Amy Worsham is bringing the oldest form of graphic design into the modern era. Tympanum Press, located in an alley in downtown Goshen, specializes in the art of the letterpress. Amidst shelves of loose type and nine presses, Worsham has carved a space for her unique business while also expanding to take on the role as arts director of the city of Goshen.
Recently, I had the privilege of working alongside Worsham during a workshop at her studio. As I fumbled through the process of setting and pressing type, Worsham guided me through it with expertise. Her well-trained eyes could easily distinguish an “n” from an “u” in their upside-down and backward state, and she hardly blinked an eye while measuring out correct spacing in the chase. In her element, Worsham has no problem taking command.
Worsham began letterpressing 10 years ago with a dusty and rusted tabletop press, dinged-up letters and a lot of intrigue. That press still sits in the organized clutter of her studio on the same rickety wooden apparatus it came with.
In the attic of her husband Richard Worsham’s family home, Worsham was introduced to the art of letterpress after she found herself disenchanted with the world of graphic design.
“I just wanted to open up fresh art supplies and nerd out over fresh pencils,” said Worsham, gesturing to the supplies scattered throughout the studio. “He said he had this thing I’d like: a letterpress. He told me just to trust him. He’s always saying that.”
Worsham’s husband said that upon showing her the press, “she initially saw it more as a novelty than an art form.” Worsham recalls setting “Calico Pie” by Edward Lear with 12-point Garamond, a classic font. After locking it in the chaise, the pair inked it up.
The smell of oil paints coupled with the sounds of the press and the pride in a handmade design is intoxicating.
“It’s a bell and a tink and a roll; it’s this rhythm. It’s this music that the press is making. Meanwhile, the smells are permeating into the air. Then the ink hits the paper from the type and it’s magic,” said Worsham.

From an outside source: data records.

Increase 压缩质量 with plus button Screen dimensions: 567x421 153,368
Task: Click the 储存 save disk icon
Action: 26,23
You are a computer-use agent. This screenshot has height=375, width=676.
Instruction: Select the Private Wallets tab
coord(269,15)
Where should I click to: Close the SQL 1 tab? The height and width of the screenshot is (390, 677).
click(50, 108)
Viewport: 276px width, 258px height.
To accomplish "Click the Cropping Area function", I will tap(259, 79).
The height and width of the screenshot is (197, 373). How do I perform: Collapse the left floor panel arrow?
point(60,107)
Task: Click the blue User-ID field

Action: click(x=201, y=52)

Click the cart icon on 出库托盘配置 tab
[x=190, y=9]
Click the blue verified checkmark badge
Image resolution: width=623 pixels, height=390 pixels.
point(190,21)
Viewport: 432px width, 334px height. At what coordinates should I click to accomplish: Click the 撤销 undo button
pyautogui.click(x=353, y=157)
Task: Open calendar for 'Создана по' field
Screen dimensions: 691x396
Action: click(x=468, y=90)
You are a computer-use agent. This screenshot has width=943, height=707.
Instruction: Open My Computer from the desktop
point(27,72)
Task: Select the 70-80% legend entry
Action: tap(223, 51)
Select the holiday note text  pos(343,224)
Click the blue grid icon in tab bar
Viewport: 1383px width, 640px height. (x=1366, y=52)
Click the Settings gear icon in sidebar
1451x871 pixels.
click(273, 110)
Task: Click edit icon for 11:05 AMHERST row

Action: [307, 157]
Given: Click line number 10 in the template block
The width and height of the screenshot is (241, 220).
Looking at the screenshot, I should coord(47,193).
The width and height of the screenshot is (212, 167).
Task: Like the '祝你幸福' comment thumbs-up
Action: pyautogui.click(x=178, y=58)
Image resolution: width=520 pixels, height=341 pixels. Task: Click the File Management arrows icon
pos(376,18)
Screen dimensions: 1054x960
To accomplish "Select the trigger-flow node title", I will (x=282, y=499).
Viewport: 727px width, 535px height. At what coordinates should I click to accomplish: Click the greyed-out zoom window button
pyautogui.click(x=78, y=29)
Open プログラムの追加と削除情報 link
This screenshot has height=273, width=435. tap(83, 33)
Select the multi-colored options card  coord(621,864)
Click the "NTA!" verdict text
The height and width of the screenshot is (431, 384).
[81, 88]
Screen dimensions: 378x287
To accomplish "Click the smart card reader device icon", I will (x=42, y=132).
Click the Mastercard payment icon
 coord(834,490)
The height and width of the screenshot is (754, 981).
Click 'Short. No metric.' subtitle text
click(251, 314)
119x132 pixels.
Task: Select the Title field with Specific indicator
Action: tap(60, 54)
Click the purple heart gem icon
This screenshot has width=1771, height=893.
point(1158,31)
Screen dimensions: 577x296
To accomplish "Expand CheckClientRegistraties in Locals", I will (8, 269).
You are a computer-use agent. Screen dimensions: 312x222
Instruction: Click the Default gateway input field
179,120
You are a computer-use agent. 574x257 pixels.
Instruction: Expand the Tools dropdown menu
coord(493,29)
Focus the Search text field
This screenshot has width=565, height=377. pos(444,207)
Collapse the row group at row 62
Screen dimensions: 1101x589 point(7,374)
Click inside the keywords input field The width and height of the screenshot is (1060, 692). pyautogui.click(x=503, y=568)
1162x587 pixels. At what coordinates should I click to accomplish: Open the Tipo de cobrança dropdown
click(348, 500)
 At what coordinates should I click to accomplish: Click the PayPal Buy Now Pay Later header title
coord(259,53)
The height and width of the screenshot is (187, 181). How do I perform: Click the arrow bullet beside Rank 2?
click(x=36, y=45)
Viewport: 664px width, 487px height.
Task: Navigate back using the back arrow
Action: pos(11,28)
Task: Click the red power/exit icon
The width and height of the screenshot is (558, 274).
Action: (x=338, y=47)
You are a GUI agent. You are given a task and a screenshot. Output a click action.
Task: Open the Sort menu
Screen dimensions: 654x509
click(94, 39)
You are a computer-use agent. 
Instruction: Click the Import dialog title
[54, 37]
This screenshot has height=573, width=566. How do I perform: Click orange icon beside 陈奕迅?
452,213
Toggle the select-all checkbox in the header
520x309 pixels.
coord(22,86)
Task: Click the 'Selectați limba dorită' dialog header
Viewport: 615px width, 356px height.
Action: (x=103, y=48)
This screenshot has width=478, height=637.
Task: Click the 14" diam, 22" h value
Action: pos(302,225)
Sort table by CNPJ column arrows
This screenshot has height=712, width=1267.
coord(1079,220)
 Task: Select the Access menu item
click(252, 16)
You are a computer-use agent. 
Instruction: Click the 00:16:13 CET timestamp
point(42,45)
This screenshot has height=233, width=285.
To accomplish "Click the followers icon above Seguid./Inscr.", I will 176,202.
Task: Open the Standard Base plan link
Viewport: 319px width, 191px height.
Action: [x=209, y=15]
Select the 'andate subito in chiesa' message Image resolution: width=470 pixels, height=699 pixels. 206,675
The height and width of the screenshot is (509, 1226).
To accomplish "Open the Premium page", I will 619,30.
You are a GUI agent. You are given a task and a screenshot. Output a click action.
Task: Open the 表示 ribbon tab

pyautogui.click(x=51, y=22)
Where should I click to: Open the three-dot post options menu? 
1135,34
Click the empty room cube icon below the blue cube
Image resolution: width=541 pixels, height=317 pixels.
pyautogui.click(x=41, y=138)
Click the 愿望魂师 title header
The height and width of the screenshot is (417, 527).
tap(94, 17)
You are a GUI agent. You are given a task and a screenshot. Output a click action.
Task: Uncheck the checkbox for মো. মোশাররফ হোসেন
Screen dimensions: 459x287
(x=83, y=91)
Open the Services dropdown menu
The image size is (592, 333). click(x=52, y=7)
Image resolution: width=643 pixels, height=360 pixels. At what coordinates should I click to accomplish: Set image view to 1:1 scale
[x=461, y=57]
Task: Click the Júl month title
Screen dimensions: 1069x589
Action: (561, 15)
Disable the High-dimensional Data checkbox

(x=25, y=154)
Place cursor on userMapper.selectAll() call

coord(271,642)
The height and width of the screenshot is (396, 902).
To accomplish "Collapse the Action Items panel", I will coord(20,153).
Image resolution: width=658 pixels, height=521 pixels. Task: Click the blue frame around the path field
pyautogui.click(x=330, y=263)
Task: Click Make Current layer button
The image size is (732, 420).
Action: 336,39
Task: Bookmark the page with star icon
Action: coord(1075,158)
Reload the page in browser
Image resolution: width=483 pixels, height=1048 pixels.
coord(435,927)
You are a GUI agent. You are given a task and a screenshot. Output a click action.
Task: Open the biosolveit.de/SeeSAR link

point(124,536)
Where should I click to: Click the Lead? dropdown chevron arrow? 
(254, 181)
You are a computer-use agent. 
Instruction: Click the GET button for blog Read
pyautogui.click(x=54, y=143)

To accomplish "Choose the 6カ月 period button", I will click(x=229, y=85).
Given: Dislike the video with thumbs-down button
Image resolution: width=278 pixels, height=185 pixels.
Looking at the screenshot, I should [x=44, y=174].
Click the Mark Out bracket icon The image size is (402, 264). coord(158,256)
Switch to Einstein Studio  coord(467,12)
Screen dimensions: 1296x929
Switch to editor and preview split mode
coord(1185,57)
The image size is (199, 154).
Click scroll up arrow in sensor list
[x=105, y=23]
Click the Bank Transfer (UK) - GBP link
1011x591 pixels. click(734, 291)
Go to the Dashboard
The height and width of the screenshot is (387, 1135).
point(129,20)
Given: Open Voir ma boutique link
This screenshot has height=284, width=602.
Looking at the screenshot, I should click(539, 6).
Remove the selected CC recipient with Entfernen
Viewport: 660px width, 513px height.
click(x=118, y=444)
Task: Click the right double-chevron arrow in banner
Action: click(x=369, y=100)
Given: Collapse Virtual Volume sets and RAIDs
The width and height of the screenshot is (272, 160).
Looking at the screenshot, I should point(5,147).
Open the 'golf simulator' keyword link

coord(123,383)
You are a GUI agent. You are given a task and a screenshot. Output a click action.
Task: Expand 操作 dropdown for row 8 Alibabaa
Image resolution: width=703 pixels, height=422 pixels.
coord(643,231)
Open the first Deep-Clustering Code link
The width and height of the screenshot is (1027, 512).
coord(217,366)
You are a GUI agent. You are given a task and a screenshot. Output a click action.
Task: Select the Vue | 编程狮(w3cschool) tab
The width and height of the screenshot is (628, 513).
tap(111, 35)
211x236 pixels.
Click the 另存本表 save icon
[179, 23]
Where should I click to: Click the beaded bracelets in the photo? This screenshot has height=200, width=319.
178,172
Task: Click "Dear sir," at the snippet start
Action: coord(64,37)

Worsham loved the tactile nature of the art form, the way indents were left on the page after it went through the press.
Determined to take her new passion back with her to Indiana, Worsham loaded up her trunk with all the equipment she could. She ended up breaking the shocks of the car with a 100-lb press and numerous loose trays of lead type.
Worsham started a studio in her kitchen with the press from her husband’s home and soon took over a bedroom. In the years that followed, that studio overflowed to another bedroom, then a garage. It was all driven by Worsham’s sense of wonder.
“Amy quickly outgrew my knowledge of printing and began the process of transforming a hobby built around a single heirloom press into an art form with a global reach,” said Richard.
As the country was still recovering from the Great Recession, Worsham and her husband both were trying to find steady income while avoiding traditional jobs. Two creatives were not cut out for that kind of a life. After a brief stint in Virginia, the couple returned to Goshen with their family. Worsham launched her Etsy business the summer of 2015, right after moving back.
“It was a stupid hot summer. We moved back on an awful, disgusting weekend. And it was First Friday, so there was bumper to bumper traffic,” said Worsham.
The move proved to be a strong decision. By November, Worsham had consistent enough sales to pull an income. Just in time, too, because savings had just run out.
As a student at IUSB, she never even took a business class, as being an entrepreneur was not on her radar. She certainly didn’t intend on also becoming arts coordinator for an entire city.
As she applied for the position overseeing the Mayor’s Arts Council in 2017, she never expected to actually get the job, believing there had to have been someone more qualified.
“I actually committed to this studio five days before they contacted me saying I had the position [for the Mayor’s Arts council],” said Worsham, referring to the garage Tympanum Press is based out of. “I can juggle, but it was a lot.”
One year later, Worsham’s success continues to grow. With plans to continue expanding Tympanum Press, Worsham has also thrived as resident “artist wrangler,” in her words.
Worsham works to organize artist meetups and workshops for locals and has launched phase one of the council’s website to track assets.
Worsham speaks from personal experience when she says that artists not from this generation are at a disadvantage. It never used to be a freelance culture.
A highlight of Amy’s work is providing resources to amp up the social media of established artists.
“We started with an art studio tour on Instagram in July. We celebrated and highlighted over 30 artists,” said Worsham. “It was as a lot of fun. It was intense, it was exhausting and I actually can’t wait to do it again.”
As Worsham spoke, it was impossible not to get just as fired up about future possibilities as she was.
Animated and energized in her words, Worsham dove headfirst into both of her roles and is fully prepared to keep swimming.